Wikipedia has a simple graphic that shows the possible two corridors and if the plane was aiming for the large airport on Malaysia but couldn’t get down, then it could have just kept going on the Indian Ocean route. But then wouldn’t that have shown up on their radar at the airport. I don’t understand all the aspects to this.
A comment from last week from an ex pilot that’s informative.
http://www.wired.com/autopia/2014/03/mh370-electrical-fire/
http://news.yahoo.com/flight-missing-plane-ended-indian-ocean-malaysian-pm-141026301.html – shows all area
Here’s a very full report from the Mail on line from about a week ago.
http://www.dailymail.co.uk/news/article-2580815/Missing-MH370-jet-flown-Indias-Andaman-Islands-according-radar-data-claimed-inquiries-focus-increasingly-hijacking-theory.html
Air traffic control radar is not primary radar. It works off a transponder signal from the aircraft.
More like ships AIS, than normal radar.
If the transponder signal disappears, because of a fire, power loss or deliberately switched off, then the aircraft goes “off the radar”. Controllers would have to switch to “primary radar” backups.
They had some trouble locating a plane that crashed in forest in, I seem to remember, Belgium, because they lost track of it when the transponder stopped working.
Power loss would be unusual as there is an auxiliary generator of some kind to keep power on essential systems, even if all the engines fail..
A possibility is that everyone on board was asphyxiated from a fire or cabin pressure loss.
I did consider they may have lost navigation systems as well as pother electronics and simply got lost. Extremely unlikely these days however.
It was the likely cause of many of the plane disappearances in the past. Like the so called “mysteries” of the Bermuda Triangle. The Erubus crash, primary cause, was a miss-programming of navigation co-ordinates.
Thanks KJT this piece from a former pilot brings up that point. He seems to have a plausible theory.
http://www.wired.com/autopia/2014/03/mh370-electrical-fire/
Malaysian military radar (which is a primary radar, meaning the plane is tracked by reflection rather than by transponder interrogation response) has tracked the plane on a southwesterly course back across the Malay Peninsula into the Strait of Malacca….
When I saw that left turn with a direct heading, I instinctively knew he was heading for an airport. He was taking a direct route to Palau Langkawi, a 13,000-foot airstrip with an approach over water and no obstacles
For me, the loss of transponders and communications makes perfect sense in a fire. And there most likely was an electrical fire.
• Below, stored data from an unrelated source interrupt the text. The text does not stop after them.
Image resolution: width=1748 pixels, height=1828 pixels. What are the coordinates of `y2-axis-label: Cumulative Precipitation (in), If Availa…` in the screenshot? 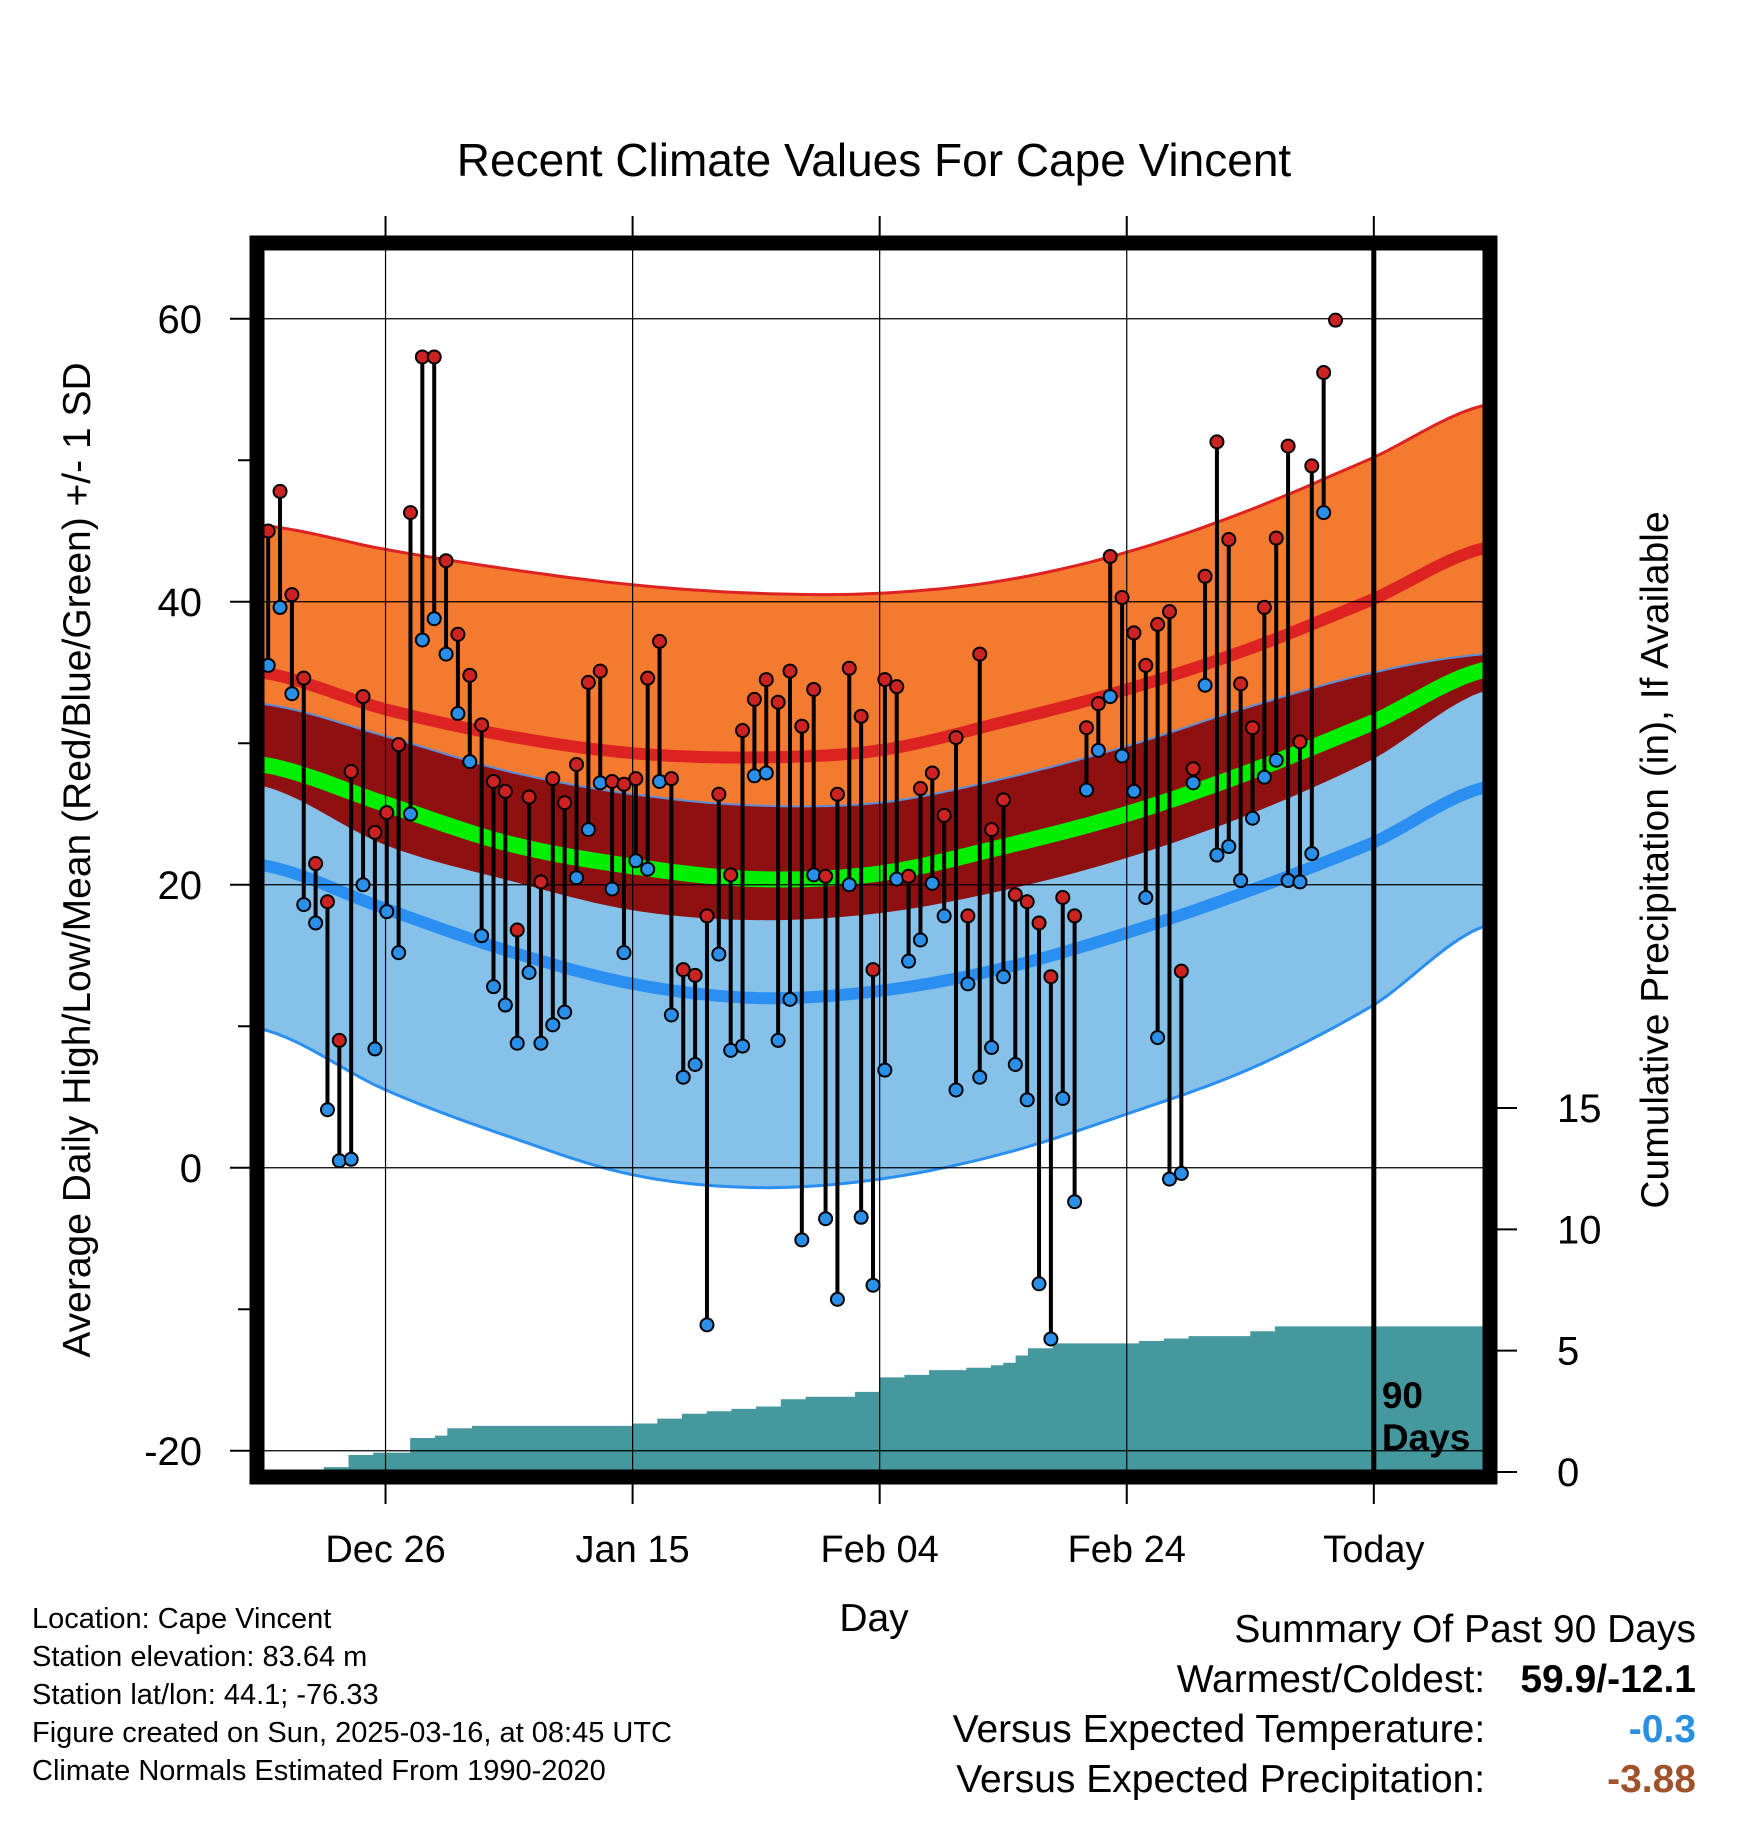 It's located at (1656, 860).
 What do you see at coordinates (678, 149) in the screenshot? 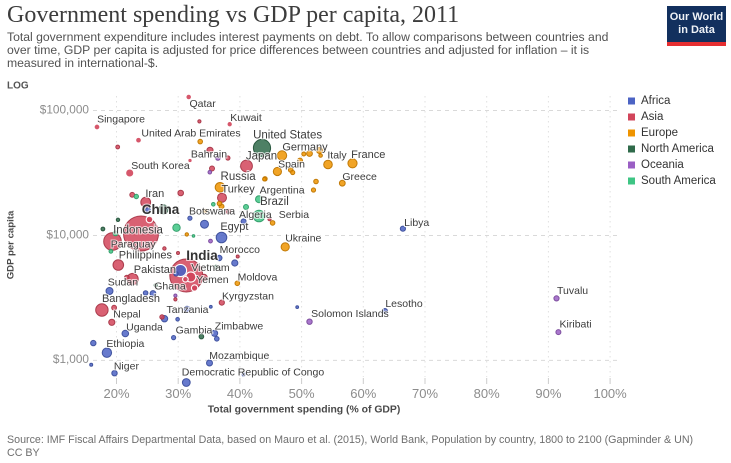
I see `svg-text: North America` at bounding box center [678, 149].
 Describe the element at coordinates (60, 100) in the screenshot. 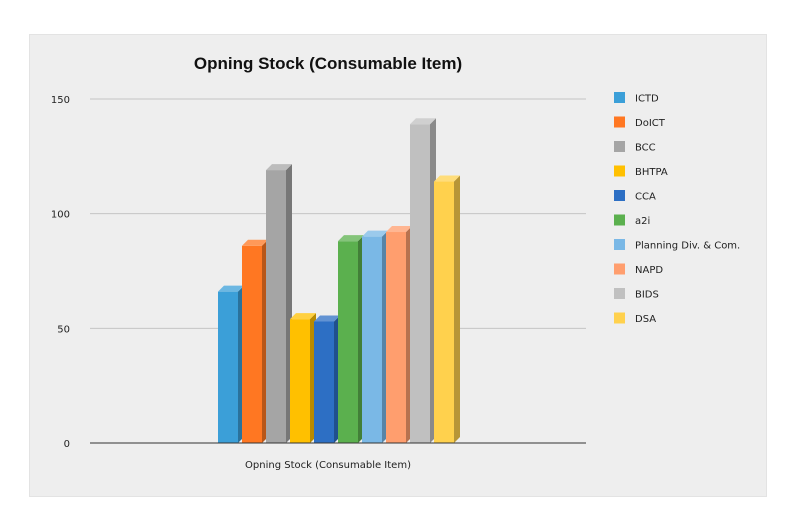

I see `y-tick-label: 150` at that location.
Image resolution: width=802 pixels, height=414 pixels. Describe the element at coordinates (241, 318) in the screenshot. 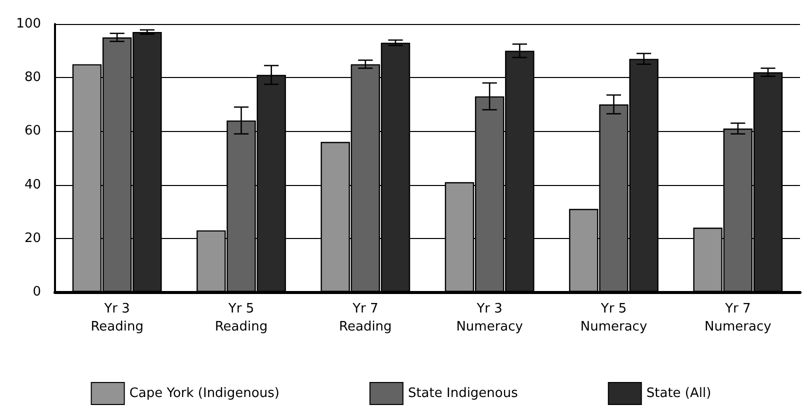

I see `x-tick-label: Yr 5 Reading` at that location.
In the case of a fire, the first response is to pull the main busses and restore circuits one by one until you have isolated the bad one. If they pulled the busses, the plane would go silent. It probably was a serious event and the flight crew was occupied with controlling the plane and trying to fight the fire. Aviate, navigate, and lastly, communicate is the mantra in such situations… (He also mentions the possibility of a tyre fire.)
Once going, a tire fire would produce horrific, incapacitating smoke. Yes, pilots have access to oxygen masks, but this is a no-no with fire. Most have access to a smoke hood with a filter, but this will last only a few minutes depending on the smoke level. (I used to carry one in my flight bag, and I still carry one in my briefcase when I fly.)
What I think happened is the flight crew was overcome by smoke and the plane continued on the heading, probably on George (autopilot), until it ran out of fuel or the fire destroyed the control surfaces and it crashed. You will find it along that route–looking elsewhere is pointless.